3.7 Exercises

For the following series, find an appropriate Box-Cox transformation in order to stabilize the variance.
- usnetelec
- usgdp
- mcopper
- enplanements
Why is a Box-Cox transformation unhelpful for the cangas data?
What Box-Cox transformation would you select for your retail data (from Exercise 3 in Section 2.10)?
Calculate the residuals from a seasonal naïve forecast applied to the quarterly Australian beer production data from 1992. The following code will help.
```
beer <- window(ausbeer, start=1992)
fc <- snaive(beer)
autoplot(fc)
res <- residuals(fc)
autoplot(res)
```
Test if the residuals are white noise and normally distributed.
```
checkresiduals(fc)
```
What do you conclude?
Repeat the exercise for the WWWusage and bricksq data. Use whichever of naive or snaive is more appropriate in each case.
Are the following statements true or false? Explain your answer.
1. Good forecast methods should have normally distributed residuals.
2. A model with small residuals will give good forecasts.
3. The best measure of forecast accuracy is MAPE.
4. If your model doesn’t forecast well, you should make it more complicated.
5. Always choose the model with the best forecast accuracy as measured on the test set.
For your retail time series (from Exercise 3 in Section 2.10):
1. Split the data into two parts using
```
x1 <- window(myts, end=c(2010,12))
x2 <- window(myts, start=2011)
```
2. Check that your data have been split appropriately by producing the following plot.
```
autoplot(cbind(x1,x2))
```
3. Calculate forecasts using snaive applied to x1.
4. Compare the accuracy of your forecasts against the actual values stored in x2.
```
f1 <- snaive(x1)
accuracy(f1,x2)
```
5. Check the residuals.
```
checkresiduals(f1)
```
  Do the residuals appear to be uncorrelated and normally distributed?
6. How sensitive are the accuracy measures to the training/test split?
vn contains quarterly visitor nights (in millions) from 1998-2015 for eight regions of Australia.

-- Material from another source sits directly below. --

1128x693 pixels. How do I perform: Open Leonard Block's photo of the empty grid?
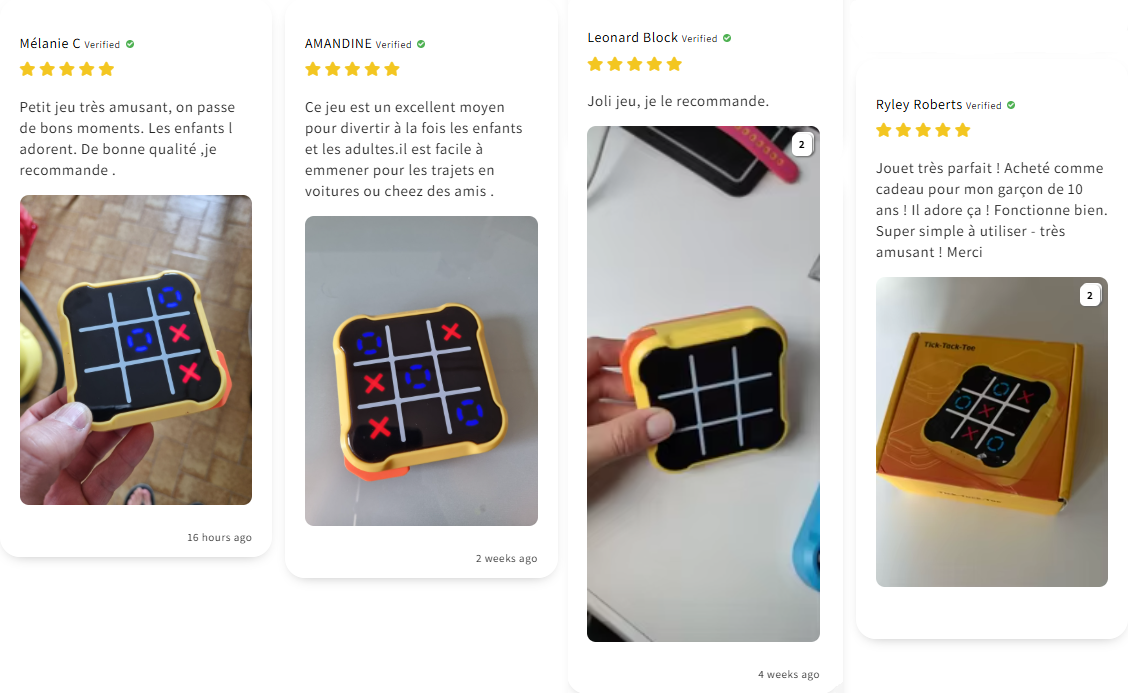coord(704,384)
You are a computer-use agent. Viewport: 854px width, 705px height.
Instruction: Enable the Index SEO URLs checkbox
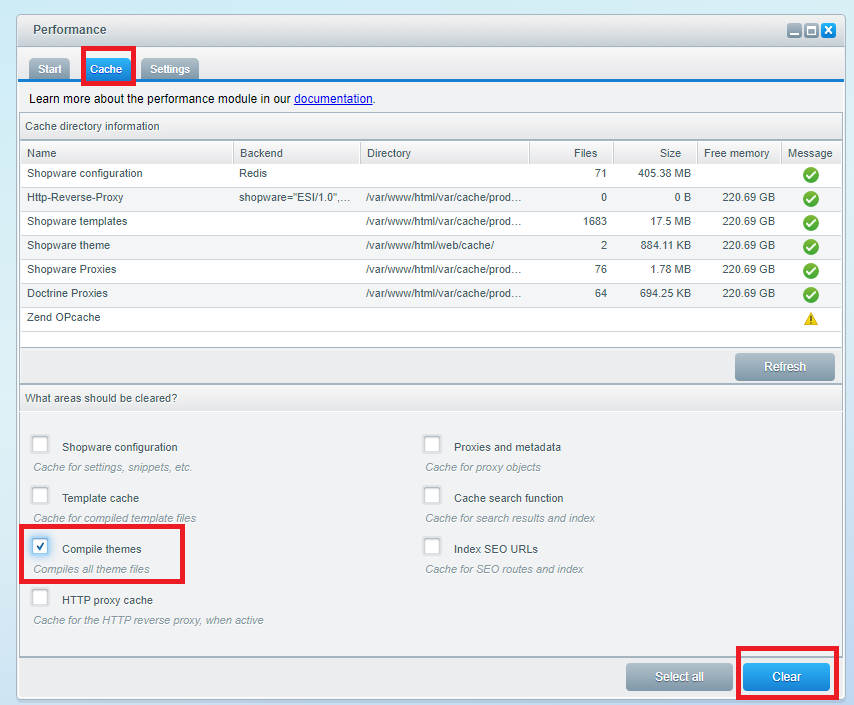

1. Use window() to create three training sets for vn[,"Melbourne"], omitting the last 1, 2 and 3 years; call these train1, train2, and train3, respectively. For example train1 <- window(vn[, "Melbourne"], end = c(2014, 4)).
2. Compute one year of forecasts for each training set using the snaive() method. Call these fc1, fc2 and fc3, respectively.
3. Use accuracy() to compare the MAPE over the three test sets. Comment on these.
Use the Dow Jones index (data set dowjones) to do the following:
1. Produce a time plot of the series.
2. Produce forecasts using the drift method and plot them.
3. Show that the forecasts are identical to extending the line drawn between the first and last observations.
4. Try using some of the other benchmark functions to forecast the same data set. Which do you think is best? Why?
Consider the daily closing IBM stock prices (data set ibmclose).
1. Produce some plots of the data in order to become familiar with it.
2. Split the data into a training set of 300 observations and a test set of 69 observations.
3. Try using various benchmark methods to forecast the training set and compare the results on the test set. Which method did best?
4. Check the residuals of your preferred method. Do they resemble white noise?
Consider the sales of new one-family houses in the USA, Jan 1973 – Nov 1995 (data set hsales).

a. Produce some plots of the data in order to become familiar with it.
b.  Split the `hsales` data set into a training set and a test set, where the test set is the last two years of data.
c.  Try using various benchmark methods to forecast the training set and compare the results on the test set. Which method did best?
d. Check the residuals of your preferred method. Do they resemble white noise?